Em repercussão à nota publicada no Estadão (“Coluna Estadão”, de Andreza Matais e Marcelo de Moraes, acessível AQUI) em 18 de Setembro 2017, cumpre esclarecer que:

  1. A Emenda 51 à MP 784, apoiada pelos Analistas do Banco Central do Brasil, não cria cargos, altera atribuições ou modifica o critério de ingresso de admissão para o cargo de Analista do Banco Central. Não há vício de iniciativa na referida emenda, tampouco qualquer noção de “transformação” de cargo;
  2. Não existe outro cargo disposto hierarquicamente acima do Analista do Banco Central do Brasil dentro da autarquia, inexistindo portanto qualquer problema de gestão administrativa. “Analista do Banco Central” é o cargo responsável por cumprir fielmente a delegação de poderes confiada ao Banco Central no tocante à gestão da Política Monetária e à regulação e supervisão do Sistema Financeiro Nacional.
  3. Tal modificação de nomenclatura já ocorreu recentemente – sem qualquer celeuma jurídica – no âmbito do  Tribunal de Contas da União (TCU), onde o Analista de Controle Externo, passou a ser denominado Auditor de Controle Externo. Ainda, no âmbito da Controladoria-Geral da União (CGU) e da Secretaria do Tesouro Nacional (STN), onde o antigo Analista Federal de Finanças e Controle, passou a se chamar Auditor Federal de Finanças e Controle.
  4. A mudança de nomenclatura somente reafirma, no bojo do funcionalismo público federal, a posição de relevância deste cargo, conforme a própria imprensa já o considera de fato, segundo notícias recentes tais como “Banco Central colocará auditor no banco Original a partir de hoje”, publicada na Coluna do Broadcast do próprio Estadão, como pode-se conferir AQUI .

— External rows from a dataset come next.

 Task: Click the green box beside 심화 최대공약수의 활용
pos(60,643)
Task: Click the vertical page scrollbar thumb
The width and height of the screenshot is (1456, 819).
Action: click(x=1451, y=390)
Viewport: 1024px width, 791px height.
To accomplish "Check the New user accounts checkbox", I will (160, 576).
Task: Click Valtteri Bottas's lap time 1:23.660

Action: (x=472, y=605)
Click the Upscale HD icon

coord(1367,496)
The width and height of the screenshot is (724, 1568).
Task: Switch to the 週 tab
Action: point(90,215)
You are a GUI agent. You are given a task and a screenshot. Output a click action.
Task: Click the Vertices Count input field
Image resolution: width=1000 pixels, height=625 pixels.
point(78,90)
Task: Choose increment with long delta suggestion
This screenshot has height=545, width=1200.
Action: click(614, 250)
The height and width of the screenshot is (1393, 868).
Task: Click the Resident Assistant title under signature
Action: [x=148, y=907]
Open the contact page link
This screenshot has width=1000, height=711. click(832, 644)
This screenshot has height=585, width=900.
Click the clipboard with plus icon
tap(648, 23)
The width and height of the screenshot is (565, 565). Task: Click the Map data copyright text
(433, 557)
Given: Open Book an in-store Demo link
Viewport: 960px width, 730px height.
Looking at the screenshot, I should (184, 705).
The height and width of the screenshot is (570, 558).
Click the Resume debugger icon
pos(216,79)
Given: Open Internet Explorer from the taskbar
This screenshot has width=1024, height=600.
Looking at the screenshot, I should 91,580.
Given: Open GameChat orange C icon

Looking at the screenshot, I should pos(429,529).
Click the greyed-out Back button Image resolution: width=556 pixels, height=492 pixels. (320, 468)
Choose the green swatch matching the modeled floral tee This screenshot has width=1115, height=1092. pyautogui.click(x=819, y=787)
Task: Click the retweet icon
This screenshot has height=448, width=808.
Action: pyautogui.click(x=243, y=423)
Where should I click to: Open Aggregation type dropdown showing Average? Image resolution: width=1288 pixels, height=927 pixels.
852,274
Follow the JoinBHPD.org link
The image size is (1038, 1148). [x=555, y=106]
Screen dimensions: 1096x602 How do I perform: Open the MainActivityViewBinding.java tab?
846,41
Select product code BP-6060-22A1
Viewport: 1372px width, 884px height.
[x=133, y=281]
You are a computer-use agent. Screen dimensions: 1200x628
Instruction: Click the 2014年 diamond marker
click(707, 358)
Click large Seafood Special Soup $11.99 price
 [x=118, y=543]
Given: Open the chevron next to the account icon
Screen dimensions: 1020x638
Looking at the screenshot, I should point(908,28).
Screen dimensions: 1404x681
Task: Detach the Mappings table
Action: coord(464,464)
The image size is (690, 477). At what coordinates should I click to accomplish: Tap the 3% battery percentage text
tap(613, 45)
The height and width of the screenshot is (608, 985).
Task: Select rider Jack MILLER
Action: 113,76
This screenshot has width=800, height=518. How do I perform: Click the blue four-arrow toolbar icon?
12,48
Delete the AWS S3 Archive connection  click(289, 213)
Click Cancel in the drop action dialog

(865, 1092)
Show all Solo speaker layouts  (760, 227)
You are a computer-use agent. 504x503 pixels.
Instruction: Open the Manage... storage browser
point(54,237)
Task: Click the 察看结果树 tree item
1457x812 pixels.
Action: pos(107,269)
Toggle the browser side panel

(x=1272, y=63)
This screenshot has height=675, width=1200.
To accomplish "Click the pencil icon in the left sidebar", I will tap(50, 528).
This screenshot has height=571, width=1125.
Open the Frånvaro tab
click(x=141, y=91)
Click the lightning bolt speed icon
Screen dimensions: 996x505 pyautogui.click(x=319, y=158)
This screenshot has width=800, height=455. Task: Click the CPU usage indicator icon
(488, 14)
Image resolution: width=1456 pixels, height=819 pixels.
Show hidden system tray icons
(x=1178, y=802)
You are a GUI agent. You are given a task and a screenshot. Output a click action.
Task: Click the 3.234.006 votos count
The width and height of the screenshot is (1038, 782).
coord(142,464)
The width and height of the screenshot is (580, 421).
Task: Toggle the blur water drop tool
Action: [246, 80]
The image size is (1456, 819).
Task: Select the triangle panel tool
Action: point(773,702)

  5. A MP 784, que trata dos procedimentos relativos à responsabilização por infrações administrativas das entidades supervisionadas pelo Banco Central do Brasil, colocará Analistas atuando na quase totalidade das etapas executadas. Em passo concomitante, a CGU, que já possui instrumento semelhante para os atos que atentam contra a administração pública (Lei 12.846/2013), tem seus procedimentos levados a cabo por antigos Analistas, hoje Auditores. A remuneração de ambos os cargos hoje já é idêntica, afastada portanto qualquer disputa remuneratória, mas sim de justo reconhecimento devido aos ocupantes do cargo de Analista do Banco Central.
  6. Quanto à questão dos “bônus” dos procuradores federais mencionada na reportagem do Estadão, esta será tratada em novas postagens.